Feeling overwhelmed by the demands of your life ? – Exhausted because that anxious brain won’t switch off at night?
Unable to really relax? – Feeling anxious because that there is always more to do, never really being good enough, waiting to be found-out, feeling like a fraud?
That anxious brain can exhaust and overwhelm us at any time. Not wanting to go to the supermarket for fear of seeing someone we know. Hating the idea of standing in the queue at the Post Office feeling that everyone is staring.
The feeling of ‘not good enough’ frequently makes us feel ‘why bother, I’m no good, what’s the point, I can’t do it’. Constantly reinforcing those feelings makes it difficult to think any other way. This can stop us applying for a promotion at work, make sitting an exam a huge ordeal or even make us feel sick as we walk into a meeting at work, that churning, tight feeling in the pit of the stomach.
The problem becomes the problem, working against us to reinforce the negative thinking. The thinking that intends to protect us from danger, from the enemy. But often the anxious brain is protecting us from a perceived threat not a real one, which means that we are constantly on alert.
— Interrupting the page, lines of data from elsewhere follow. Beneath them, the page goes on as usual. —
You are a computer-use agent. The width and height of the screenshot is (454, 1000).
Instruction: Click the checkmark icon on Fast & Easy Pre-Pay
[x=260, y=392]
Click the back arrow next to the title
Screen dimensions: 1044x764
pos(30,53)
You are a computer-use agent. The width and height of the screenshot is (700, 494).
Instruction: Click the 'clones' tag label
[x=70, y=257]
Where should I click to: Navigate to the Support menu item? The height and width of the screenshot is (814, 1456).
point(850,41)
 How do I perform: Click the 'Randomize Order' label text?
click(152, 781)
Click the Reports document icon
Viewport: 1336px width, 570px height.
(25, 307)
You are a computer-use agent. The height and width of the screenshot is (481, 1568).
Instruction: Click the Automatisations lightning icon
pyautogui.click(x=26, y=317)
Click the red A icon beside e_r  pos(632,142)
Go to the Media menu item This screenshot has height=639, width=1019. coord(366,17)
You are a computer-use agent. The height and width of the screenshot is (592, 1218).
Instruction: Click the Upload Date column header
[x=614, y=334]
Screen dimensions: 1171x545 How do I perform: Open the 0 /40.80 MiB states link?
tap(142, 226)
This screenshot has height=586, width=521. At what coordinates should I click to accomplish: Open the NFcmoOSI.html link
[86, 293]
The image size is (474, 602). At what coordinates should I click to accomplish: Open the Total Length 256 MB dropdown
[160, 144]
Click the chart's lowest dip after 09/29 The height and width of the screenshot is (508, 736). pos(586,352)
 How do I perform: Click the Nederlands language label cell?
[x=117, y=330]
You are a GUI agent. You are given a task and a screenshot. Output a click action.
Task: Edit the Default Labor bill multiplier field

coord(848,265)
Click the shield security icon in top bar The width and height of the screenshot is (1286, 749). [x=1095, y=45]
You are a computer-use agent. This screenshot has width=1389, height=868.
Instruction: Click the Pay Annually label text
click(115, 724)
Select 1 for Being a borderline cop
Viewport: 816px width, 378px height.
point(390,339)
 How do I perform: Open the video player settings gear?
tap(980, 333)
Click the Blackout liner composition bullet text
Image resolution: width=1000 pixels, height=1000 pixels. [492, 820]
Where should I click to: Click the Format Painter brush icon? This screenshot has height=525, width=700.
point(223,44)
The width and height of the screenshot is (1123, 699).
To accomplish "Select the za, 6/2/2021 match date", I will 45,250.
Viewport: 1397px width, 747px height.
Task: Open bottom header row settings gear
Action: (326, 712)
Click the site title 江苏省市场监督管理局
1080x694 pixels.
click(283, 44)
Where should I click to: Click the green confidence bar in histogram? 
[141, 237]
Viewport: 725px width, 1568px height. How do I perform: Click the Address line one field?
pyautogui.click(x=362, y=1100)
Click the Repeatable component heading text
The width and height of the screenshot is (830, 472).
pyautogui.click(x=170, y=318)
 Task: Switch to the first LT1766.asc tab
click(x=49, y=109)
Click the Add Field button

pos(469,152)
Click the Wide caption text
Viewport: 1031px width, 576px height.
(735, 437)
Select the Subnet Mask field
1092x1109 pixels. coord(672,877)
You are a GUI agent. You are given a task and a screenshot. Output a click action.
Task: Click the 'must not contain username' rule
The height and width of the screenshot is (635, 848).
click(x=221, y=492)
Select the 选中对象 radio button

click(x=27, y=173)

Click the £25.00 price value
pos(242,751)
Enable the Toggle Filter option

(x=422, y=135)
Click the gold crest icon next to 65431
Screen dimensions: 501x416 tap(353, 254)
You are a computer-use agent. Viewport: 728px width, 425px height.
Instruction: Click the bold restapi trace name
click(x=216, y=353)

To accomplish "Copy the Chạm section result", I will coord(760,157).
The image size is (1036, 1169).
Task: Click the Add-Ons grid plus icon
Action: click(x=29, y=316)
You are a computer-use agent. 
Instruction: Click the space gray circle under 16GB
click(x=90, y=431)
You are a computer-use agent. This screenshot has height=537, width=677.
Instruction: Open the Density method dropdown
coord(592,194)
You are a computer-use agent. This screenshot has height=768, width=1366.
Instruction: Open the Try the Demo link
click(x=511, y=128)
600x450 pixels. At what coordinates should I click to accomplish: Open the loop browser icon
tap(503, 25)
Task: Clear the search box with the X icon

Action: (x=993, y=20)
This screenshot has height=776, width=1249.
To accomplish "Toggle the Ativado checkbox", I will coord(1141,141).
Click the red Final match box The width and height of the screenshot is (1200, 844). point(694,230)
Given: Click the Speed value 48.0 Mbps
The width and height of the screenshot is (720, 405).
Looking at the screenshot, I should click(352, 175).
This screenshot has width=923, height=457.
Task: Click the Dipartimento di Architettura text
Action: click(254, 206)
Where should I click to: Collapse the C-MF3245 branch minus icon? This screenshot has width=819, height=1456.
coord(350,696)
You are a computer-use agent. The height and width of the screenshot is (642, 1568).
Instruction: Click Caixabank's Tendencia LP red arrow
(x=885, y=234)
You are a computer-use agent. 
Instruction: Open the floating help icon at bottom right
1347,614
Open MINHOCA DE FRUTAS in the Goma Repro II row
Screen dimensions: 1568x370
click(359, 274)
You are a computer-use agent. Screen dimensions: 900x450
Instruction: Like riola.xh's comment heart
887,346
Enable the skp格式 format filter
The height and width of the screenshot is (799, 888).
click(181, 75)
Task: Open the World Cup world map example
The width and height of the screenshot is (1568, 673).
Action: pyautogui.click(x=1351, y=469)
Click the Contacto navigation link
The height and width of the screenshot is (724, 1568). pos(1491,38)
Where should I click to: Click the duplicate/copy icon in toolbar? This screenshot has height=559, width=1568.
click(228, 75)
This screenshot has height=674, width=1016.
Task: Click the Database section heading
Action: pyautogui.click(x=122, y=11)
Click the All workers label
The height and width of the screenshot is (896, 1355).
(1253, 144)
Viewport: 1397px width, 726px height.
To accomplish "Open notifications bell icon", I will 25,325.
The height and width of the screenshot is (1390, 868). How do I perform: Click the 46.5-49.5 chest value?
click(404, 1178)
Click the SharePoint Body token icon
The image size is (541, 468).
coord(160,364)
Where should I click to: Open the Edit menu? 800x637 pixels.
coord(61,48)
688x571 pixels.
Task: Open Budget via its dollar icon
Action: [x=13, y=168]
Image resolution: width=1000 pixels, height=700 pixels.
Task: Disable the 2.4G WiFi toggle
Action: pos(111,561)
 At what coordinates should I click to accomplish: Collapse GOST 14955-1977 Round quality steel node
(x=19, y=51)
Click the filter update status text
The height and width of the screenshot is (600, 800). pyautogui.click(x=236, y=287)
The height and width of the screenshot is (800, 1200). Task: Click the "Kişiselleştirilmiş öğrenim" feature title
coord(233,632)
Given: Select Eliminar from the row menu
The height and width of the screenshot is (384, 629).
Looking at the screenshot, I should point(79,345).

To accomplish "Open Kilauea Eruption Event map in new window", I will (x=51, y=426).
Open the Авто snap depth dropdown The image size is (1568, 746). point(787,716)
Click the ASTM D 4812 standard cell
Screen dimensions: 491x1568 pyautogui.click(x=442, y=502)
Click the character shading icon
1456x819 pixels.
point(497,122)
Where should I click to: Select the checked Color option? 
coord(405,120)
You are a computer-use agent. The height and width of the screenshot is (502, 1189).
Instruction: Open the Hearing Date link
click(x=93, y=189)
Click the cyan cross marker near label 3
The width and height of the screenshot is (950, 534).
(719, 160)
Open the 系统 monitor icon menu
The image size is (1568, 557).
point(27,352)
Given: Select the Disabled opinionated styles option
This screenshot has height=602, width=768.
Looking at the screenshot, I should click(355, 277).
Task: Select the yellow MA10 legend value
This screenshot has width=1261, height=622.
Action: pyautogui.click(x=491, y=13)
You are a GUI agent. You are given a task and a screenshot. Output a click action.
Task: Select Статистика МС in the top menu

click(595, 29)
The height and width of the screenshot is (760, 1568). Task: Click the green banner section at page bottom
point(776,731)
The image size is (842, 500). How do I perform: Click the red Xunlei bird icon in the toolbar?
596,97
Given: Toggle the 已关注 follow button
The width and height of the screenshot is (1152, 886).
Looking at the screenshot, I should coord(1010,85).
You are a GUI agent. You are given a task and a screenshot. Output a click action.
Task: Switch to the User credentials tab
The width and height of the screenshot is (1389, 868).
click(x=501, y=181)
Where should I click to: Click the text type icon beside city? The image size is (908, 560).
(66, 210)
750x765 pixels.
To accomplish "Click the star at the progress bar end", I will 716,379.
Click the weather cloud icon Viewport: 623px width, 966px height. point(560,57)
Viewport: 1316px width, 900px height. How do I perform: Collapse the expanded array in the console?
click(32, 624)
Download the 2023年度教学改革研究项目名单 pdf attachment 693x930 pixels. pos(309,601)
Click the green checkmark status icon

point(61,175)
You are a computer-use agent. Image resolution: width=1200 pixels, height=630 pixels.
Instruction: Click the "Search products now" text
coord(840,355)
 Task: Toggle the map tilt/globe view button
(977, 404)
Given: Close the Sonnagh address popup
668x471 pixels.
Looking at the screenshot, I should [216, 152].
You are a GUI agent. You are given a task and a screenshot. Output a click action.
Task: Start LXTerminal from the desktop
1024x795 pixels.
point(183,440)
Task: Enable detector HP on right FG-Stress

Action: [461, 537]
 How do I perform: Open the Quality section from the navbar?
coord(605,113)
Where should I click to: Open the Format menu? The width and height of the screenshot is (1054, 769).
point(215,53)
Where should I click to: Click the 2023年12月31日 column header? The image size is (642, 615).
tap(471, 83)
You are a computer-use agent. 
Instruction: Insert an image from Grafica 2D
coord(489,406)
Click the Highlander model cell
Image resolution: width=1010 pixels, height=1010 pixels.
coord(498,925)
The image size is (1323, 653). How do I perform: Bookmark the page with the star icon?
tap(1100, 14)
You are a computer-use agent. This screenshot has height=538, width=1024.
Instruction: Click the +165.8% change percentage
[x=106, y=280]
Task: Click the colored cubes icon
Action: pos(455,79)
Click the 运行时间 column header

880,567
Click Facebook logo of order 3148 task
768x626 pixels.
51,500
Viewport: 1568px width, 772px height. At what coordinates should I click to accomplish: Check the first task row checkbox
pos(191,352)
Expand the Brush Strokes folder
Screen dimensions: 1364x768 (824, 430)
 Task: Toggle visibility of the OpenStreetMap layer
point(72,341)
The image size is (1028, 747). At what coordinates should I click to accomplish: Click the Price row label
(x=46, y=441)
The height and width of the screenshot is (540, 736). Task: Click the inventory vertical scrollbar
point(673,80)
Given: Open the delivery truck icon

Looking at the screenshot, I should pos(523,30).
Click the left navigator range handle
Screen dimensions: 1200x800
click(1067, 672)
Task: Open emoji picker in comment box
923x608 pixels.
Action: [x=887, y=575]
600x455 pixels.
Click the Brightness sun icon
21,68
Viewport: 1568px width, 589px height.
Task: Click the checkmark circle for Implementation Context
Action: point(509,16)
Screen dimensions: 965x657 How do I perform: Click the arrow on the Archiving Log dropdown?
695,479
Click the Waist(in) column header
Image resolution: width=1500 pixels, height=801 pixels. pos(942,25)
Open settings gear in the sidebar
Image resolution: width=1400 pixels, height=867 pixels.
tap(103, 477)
This heightened state of alert can cause us to imagine that almost everything in our world is a possible threat to our survival. As such, we tend to see everyone and everything as a potential enemy. We may overreact to the slightest comment or situation. Our fear is exaggerated. Our thinking distorted. We see everything through the filter of possible danger. Fear becomes the lens through which we see the world.
I experienced this when I was out with a friend recently, she heard a screech of delight from another friend, but instantly panicked and assumed that something dreadful had happened. She was shaking and breathing very fast, very close to tears, until she managed to regain control again because she eventually realised that all was ok.
But it doesn’t have to be this way. There are lots of different ways that we can start to minimise these feelings. With the example of my friend above, once she understood and recognised those feelings, she could start to make a difference. My four top tips are listed below:
No 1 – Take time out
It’s impossible to think clearly when we’re flooded with fear or anxiety. The first thing to do is take time out so we can physically calm down. I know it can be difficult to do this but a distraction can really make a difference – distraction from the worry for 15 minutes can help to manage the anxiety. This could be just taking a walk outside, sometimes a change of environment can really help. Other ideas are making a cup of tea or having a bath and while doing this really think about the good things – the taste of the tea, the lovely smell of the bubbles in the bath.
No 2 – Breathe through the panic
When we are anxious we start to get a faster heartbeat or sweating palms, the best thing is not to fight it. If we can just stop, stay where we area and simply feel the panic without trying to distract away or fight it. Place the palm of one hand on your stomach and breathe slowly and deeply. It is really useful to make the in breath shorter than the out breath. This will trigger changes in the brain and tell it that everything is ok. The goal is to help the mind get used to coping with panic, which takes the fear of fear away. It does take practice but I have seen clients physically change in front of my eyes when they work on this.
No 3 – Visualise a happy place
Take a moment to close your eyes and imagine a place of safety and calm. It could be a picture of walking on a beautiful beach, or snuggled up in bed with the cat, or a happy memory from childhood. Let the positive feelings soothe you until feelings change to being more relaxed. My happy place is a beautiful beach on the island of Fuerteventura in the Canary Islands. I picture myself sitting on a rock there and remember the warmth of the sun, the feel of the breeze and the sound of the sea. It always helps me.
No 4 – Talk about it
Sharing fears takes away a lot of their scariness. If talking to a partner, friend or family member is difficult, there are lots of other people available to talk to. It is great to see the Princes William and Harry talking about how they struggled with the death of their mother. They are proving that it is good to talk, and particularly good for men to talk. Did you know that men are far more likely to bottle up these feelings? I’ve worked with a number of men who have found it so useful to have someone to talk to about how they are feeling.
Hopefully these tips will be helpful and sometimes just a bit of practice is needed – If it doesn’t help first time, try again, it will get easier. It really is worth talking to someone about your worries, there are lots of people out there who are trained to help. It’s also helpful to find the underlying reasons for the anxious brain responses, and those trained people can help you with this.